Bukankah biasanya perempuan justru menghindari gula? Kenapa perempuan ini justru tergila-gila dengan gula? Kira-kira masalah apa yang sedang ia emban hingga sebegini gilanya?

Perempuan yang sudah duduk di bangku 12 mendongak, menatap Fathan yang terdiam di depan bangkunya. Merasa aneh, sudah lima menitan lelaki itu hanya diam menatapnya, apa mereka saling kenal?

"Kenapa, Mas?" tanyanya ketus.

Fathan tersadar, ia gelagapan. "Oh hm maaf, Mbak."

Sebelum melanjutkan ia berdehem. "Begini, boleh saya ikut duduk di sini? Semua bangku sudah terisi penuh, cuma bangku mbaknya aja yang masih bisa menampung orang, boleh saya bergabung?"

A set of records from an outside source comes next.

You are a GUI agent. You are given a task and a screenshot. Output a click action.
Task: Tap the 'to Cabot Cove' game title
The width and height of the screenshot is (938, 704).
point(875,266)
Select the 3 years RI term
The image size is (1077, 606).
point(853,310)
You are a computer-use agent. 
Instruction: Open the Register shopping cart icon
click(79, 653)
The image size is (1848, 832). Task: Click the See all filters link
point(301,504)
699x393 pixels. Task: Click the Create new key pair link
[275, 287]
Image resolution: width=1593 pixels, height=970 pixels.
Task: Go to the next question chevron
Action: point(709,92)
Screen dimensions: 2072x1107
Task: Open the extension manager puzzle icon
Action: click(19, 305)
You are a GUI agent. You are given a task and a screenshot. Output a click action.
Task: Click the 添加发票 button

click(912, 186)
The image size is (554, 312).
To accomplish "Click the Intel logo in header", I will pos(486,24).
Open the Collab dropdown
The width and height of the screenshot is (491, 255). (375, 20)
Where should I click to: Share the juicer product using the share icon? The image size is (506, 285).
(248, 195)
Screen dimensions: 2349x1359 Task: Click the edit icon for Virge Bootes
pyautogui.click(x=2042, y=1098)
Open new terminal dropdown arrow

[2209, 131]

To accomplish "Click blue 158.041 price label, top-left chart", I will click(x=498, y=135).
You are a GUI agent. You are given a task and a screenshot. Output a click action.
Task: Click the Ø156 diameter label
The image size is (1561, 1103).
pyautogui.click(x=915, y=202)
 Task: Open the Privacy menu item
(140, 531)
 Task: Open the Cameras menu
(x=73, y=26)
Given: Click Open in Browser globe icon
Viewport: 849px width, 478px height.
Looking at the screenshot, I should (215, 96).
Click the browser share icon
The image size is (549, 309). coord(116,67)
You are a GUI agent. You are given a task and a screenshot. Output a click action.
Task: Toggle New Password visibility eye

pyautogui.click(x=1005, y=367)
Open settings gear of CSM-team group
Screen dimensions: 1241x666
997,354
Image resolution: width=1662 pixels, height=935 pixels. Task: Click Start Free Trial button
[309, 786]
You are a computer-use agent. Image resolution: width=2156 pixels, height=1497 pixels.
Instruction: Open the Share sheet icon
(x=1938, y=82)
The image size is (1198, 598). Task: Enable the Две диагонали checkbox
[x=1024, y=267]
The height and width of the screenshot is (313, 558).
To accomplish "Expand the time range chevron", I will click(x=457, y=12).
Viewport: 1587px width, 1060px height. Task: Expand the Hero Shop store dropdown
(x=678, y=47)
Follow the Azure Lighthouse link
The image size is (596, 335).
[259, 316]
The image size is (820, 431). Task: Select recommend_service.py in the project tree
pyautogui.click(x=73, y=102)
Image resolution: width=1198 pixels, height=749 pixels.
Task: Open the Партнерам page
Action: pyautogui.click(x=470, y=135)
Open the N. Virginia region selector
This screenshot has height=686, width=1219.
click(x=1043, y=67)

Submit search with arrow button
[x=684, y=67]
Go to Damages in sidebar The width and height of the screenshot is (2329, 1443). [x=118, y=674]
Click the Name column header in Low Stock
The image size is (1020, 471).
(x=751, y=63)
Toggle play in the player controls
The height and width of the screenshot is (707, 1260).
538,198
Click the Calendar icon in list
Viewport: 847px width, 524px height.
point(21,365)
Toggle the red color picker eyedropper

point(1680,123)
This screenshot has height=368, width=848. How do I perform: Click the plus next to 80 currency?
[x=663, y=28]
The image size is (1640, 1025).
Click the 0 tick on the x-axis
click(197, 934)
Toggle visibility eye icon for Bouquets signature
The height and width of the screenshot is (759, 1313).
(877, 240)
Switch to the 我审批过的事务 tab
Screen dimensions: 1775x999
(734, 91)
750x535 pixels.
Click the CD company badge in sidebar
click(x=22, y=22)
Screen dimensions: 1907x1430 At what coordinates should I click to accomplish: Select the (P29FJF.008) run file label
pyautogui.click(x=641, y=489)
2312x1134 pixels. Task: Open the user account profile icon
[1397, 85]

Melihat gelagat Fathan perempuan itu mengernyitkan dahi, aneh, pikirnya. Untuk memastikan lelaki di depannya bukan sedang melakukan modus kemudian lanjut menjalankan misi kriminalnya, perempuan itu menatap seisi kafe. Ternyata betul, tidak ada lagi bangku kosong kecuali bangkunya. Ia cukup terkejut, perasaan saat ia datang pengunjung di kafe baru ada beberapa bangku, selang setengah jam seluruh bangku benar-benar sudah full terisi, apa ia terlalu serius membaca bukunya hingga tidak menyadari semua pengunjung yang datang?

Sebelum membolehkan Fathan duduk perempuan itu menatap Fathan baik-baik, dari ujung kepala sampai ujung kaki. "Beneran cuma numpang duduk aja kan?"

Sekarang giliran Fathan yang merasa risih dilihat seperti itu, dengan canggung ia mengangguk. "Iya, Mbak. Cuma ikut duduk aja kok ngga ngapa-ngapain. Saya bukan orang jahat kok, Mbak."

"Ngga ada yang bilang begitu kok, ngaku sendiri." Perempuan itu kembali membaca bukunya sambil menyendokkan dessert stroberi. Buku yang ia baca sengaja dinaikkan tinggi-tinggi hingga menenggelamkan wajahnya.

Fathan tersadar. Iya juga ya! Kan ngga ada yang bilang kalau dia orang jahat!